On Fri, 1 Dec 2006, Trond Myklebust wrote:
I'm quite happy with a proposal for a statlite(). I'm objecting to
readdirplus() because I can't see that it offers you anything useful.
You haven't provided an example of an application which would clearly
benefit from a readdirplus() interface instead of readdir()+statlite()
and possibly some tools for managing cache consistency.
Okay, now I think I understand where you're coming from.
The difference between readdirplus() and readdir()+statlite() is that
(depending on the mask you specify) statlite() either provides the "right"
answer (ala stat()), or anything that is vaguely "recent." readdirplus()
would provide size/mtime from sometime _after_ the initial opendir() call,
establishing a useful ordering. So without readdirplus(), you either get
readdir()+stat() and the performance problems I mentioned before, or
readdir()+statlite() where "recent" may not be good enough.

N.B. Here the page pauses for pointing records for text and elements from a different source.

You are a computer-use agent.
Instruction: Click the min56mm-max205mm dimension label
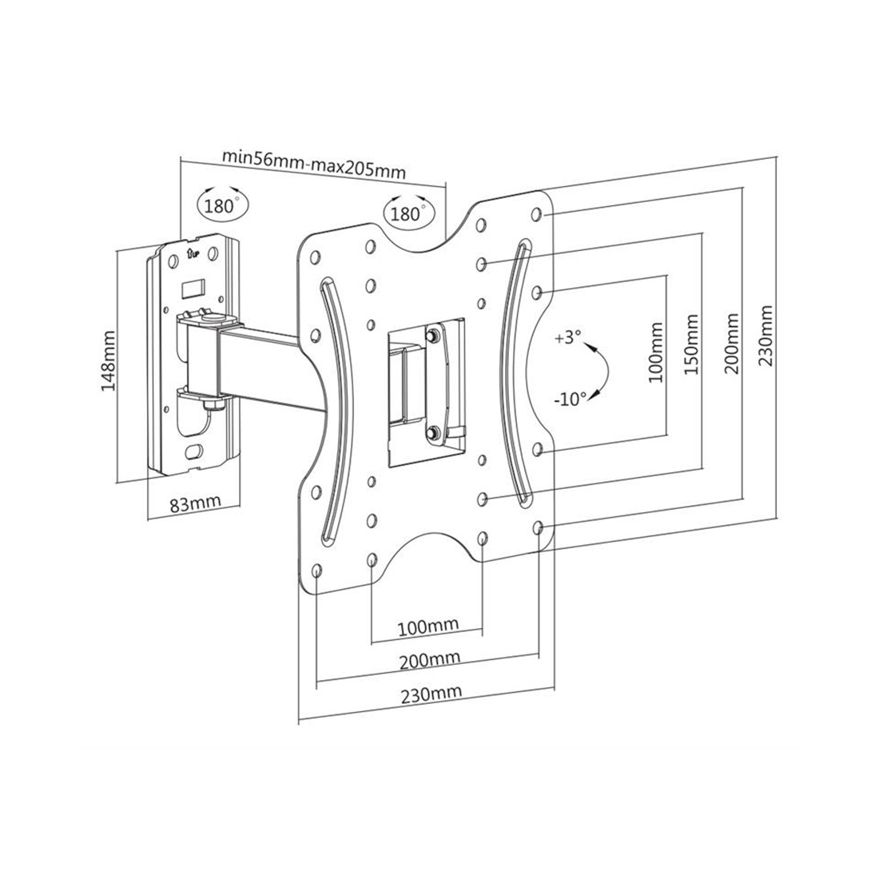(x=314, y=163)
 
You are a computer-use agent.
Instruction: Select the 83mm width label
(x=196, y=503)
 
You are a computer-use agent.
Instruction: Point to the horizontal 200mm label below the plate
(x=430, y=660)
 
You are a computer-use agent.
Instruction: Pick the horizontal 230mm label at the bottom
(x=432, y=694)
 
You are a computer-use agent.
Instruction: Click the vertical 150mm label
(x=692, y=345)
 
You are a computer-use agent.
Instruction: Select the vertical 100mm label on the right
(x=655, y=352)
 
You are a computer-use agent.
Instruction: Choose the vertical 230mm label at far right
(x=766, y=336)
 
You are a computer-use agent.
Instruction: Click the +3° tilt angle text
(x=568, y=338)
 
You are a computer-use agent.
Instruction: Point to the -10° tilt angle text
(x=570, y=399)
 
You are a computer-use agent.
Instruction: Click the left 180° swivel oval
(x=223, y=203)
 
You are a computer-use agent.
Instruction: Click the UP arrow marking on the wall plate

Instead of my previous example of proccess #1 waiting for process #2 to
finish and then checking the results with stat(), imagine instead that #1
is waiting for 100,000 other processes to finish, and then wants to check
the results (size/mtime) of all of them. readdir()+statlite() won't
work, and readdir()+stat() may be pathologically slow.
Also, it's a tiring and trivial example, but even the 'ls -al' scenario
isn't ideally addressed by readdir()+statlite(), since statlite() might
return size/mtime from before 'ls -al' was executed by the user. One can
easily imagine modifying a file on one host, then doing 'ls -al' on
another host and not seeing the effects. If 'ls -al' can use
readdirplus(), it's overall application semantics can be preserved without
hammering large directories in a distributed filesystem.
I agree that an interface which allows a userland process offer hints to
the kernel as to what kind of cache consistency it requires for file
metadata would be useful. We already have stuff like posix_fadvise() etc
for file data, and perhaps it might be worth looking into how you could
devise something similar for metadata.
If what you really want is for applications to be able to manage network
filesystem cache consistency, then why not provide those tools instead?
True, something to manage the attribute cache consistency for statlite()
results would also address the issue by letting an application declare how
weak it's results are allowed to be. That seems a bit more awkward,
though, and would only affect statlite()--the only call that allows weak
consistency in the first place. In contrast, readdirplus maps nicely onto
what filesystems like NFS are already doing over the wire.